Task list:
1/ In the Nobel medicine prize article, which university is Craig C. Mello listed as being from?
2/ Print the part of the Nobel medicine prize article that opens with the words containing "Last year's medicine" and closes with "on potential winners.".

Page extract:
________
Updated

Americans Andrew Z. Fire and Craig C. Mello won the Nobel Prize in physiology or medicine for their work in controlling the flow of genetic information.

The Karolinska Institutet in Stockholm honored the pair Monday for their discovery of "RNA interference -- gene silencing by double-stranded RNA."

RNA interference occurs in plants, animals, and humans. The institute said it is of great importance for the regulation of gene expression, participates in defense against viral infections, and keeps jumping genes under control.

RNA interference is already being widely used in basic science as a method to study the function of genes and it may lead to novel therapies in the future.

Fire, of the Massachusetts Institute of Technology, and Mello, of Harvard University, were born in 1959 and 1960, respectively.

"This year's Nobel Laureates have discovered a fundamental mechanism for controlling the flow of genetic information. Our genome operates by sending instructions for the manufacture of proteins from DNA in the nucleus of the cell to the protein synthesizing machinery in the cytoplasm. These instructions are conveyed by messenger RNA," the institute said.

Fire and Mello published their discovery of a mechanism that can degrade mRNA from a specific gene in 1998.

Last year's medicine prize went to Australians Barry J. Marshall and Robin Warren for discovering that bacteria, not stress, causes ulcers.

The physiology or medicine prize, presented by the Nobel committee at the Karolinska institute in Stockholm, kicked off two weeks of award announcements ending with the Nobel Peace Prize on Oct. 13. On Tuesday, the physics prize will be announced, followed by the chemistry prize on Wednesday. The economics prize will be announced Oct. 9. No date for the literature prize has been site, but it is likely to be announced on Thursday or on Oct. 12.

The Nobel committees do not reveal who has been nominated for the awards, but that does not stop experts and Nobel-watchers from speculating on potential winners.

Afred Nobel, the Swedish inventor of dynamite, established the prizes in his will in the categories of literature, peace, medicine, physics and chemistry. The economics prize is technically not a Nobel but a 1968 creation of Sweden's central bank.

Winners receive a check of 10 million kronor (euro1.1 million; US$1.4 million), handshakes with Scandinavian royalty, and a banquet on Dec. 10 -- the anniversary of Nobel's death in 1896. All prizes are handed out in Stockholm except for the peace prize, which is presented in Oslo.
________
Available data:
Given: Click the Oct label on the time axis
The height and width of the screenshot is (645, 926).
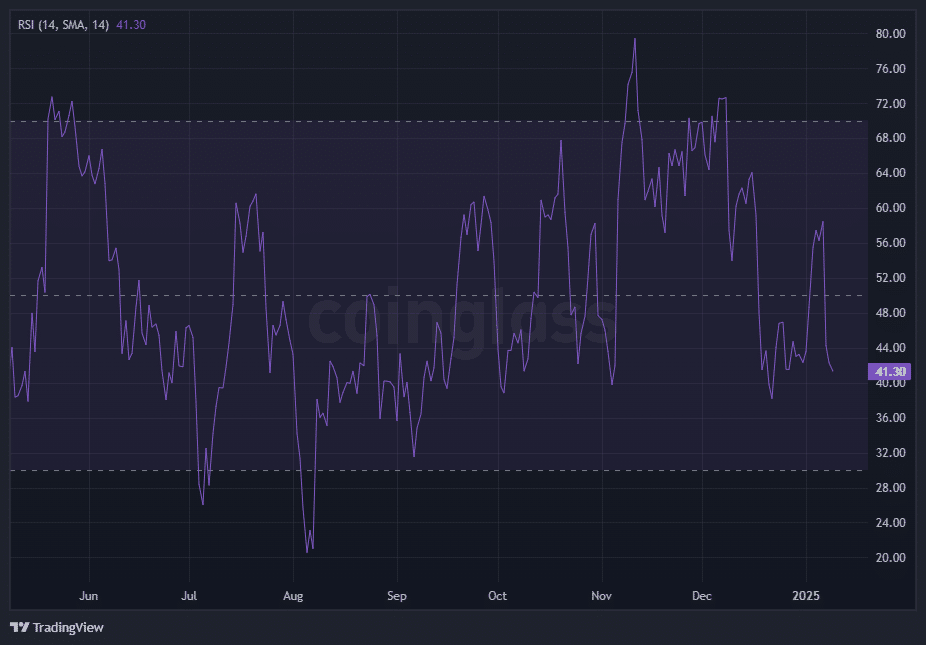Looking at the screenshot, I should tap(497, 596).
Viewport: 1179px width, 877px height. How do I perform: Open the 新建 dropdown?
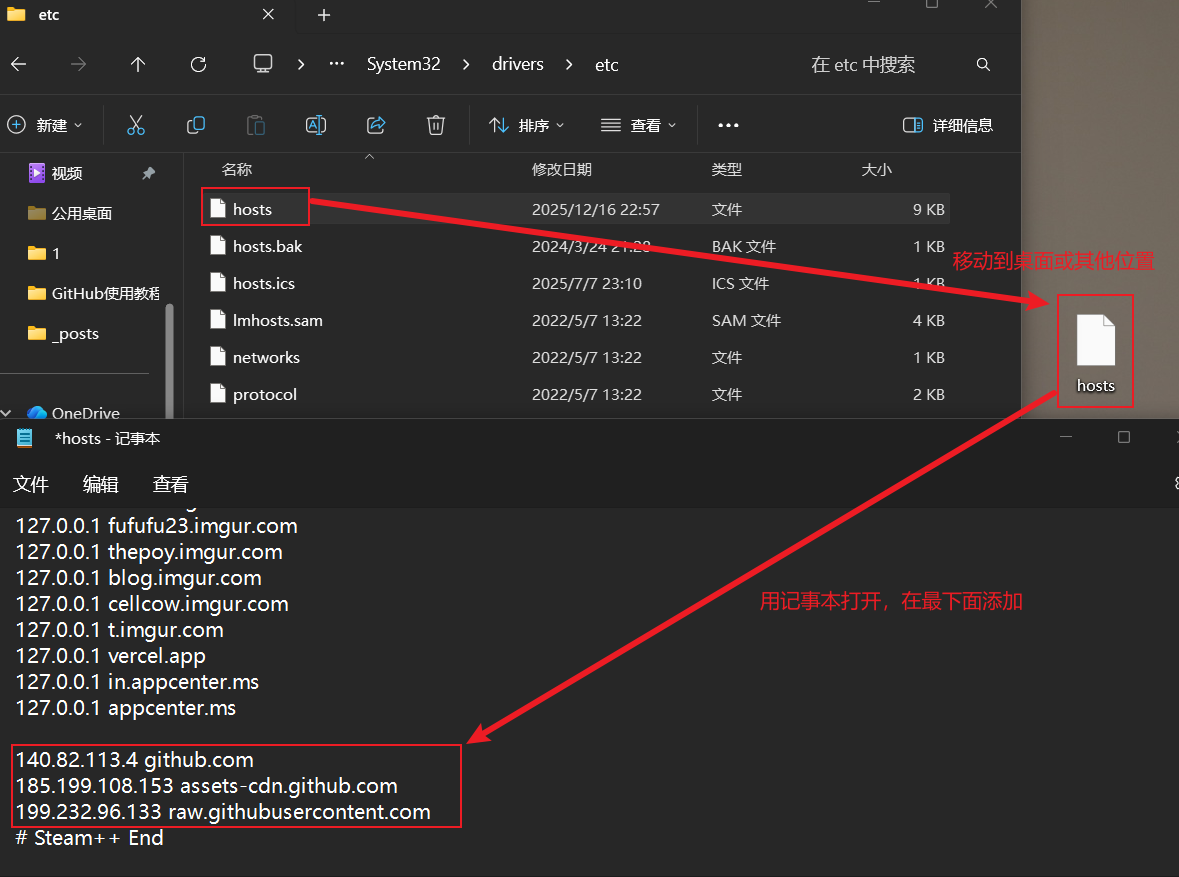tap(46, 125)
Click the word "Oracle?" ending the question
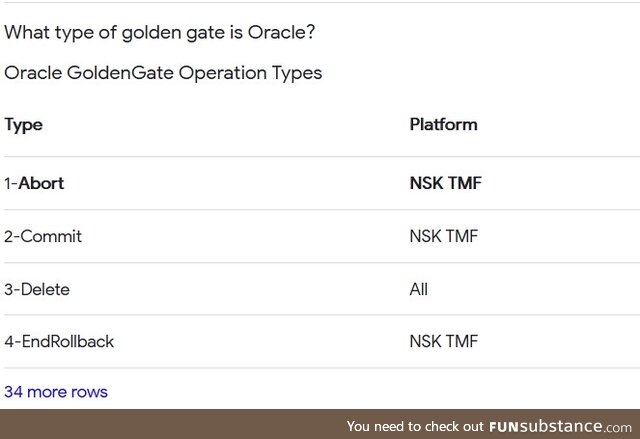This screenshot has width=640, height=439. tap(281, 33)
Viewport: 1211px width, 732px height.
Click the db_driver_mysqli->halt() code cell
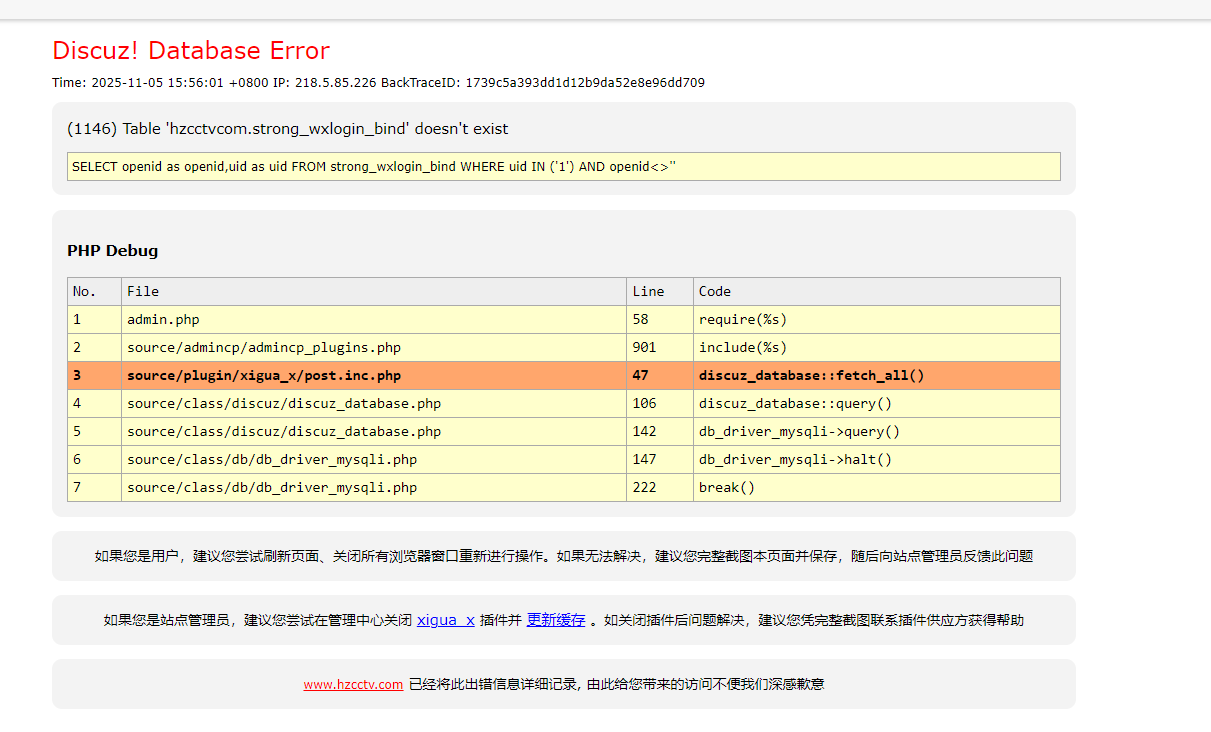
________
Task answers:
1/ Harvard University

2/
Last year's medicine prize went to Australians Barry J. Marshall and Robin Warren for discovering that bacteria, not stress, causes ulcers.

The physiology or medicine prize, presented by the Nobel committee at the Karolinska institute in Stockholm, kicked off two weeks of award announcements ending with the Nobel Peace Prize on Oct. 13. On Tuesday, the physics prize will be announced, followed by the chemistry prize on Wednesday. The economics prize will be announced Oct. 9. No date for the literature prize has been site, but it is likely to be announced on Thursday or on Oct. 12.

The Nobel committees do not reveal who has been nominated for the awards, but that does not stop experts and Nobel-watchers from speculating on potential winners.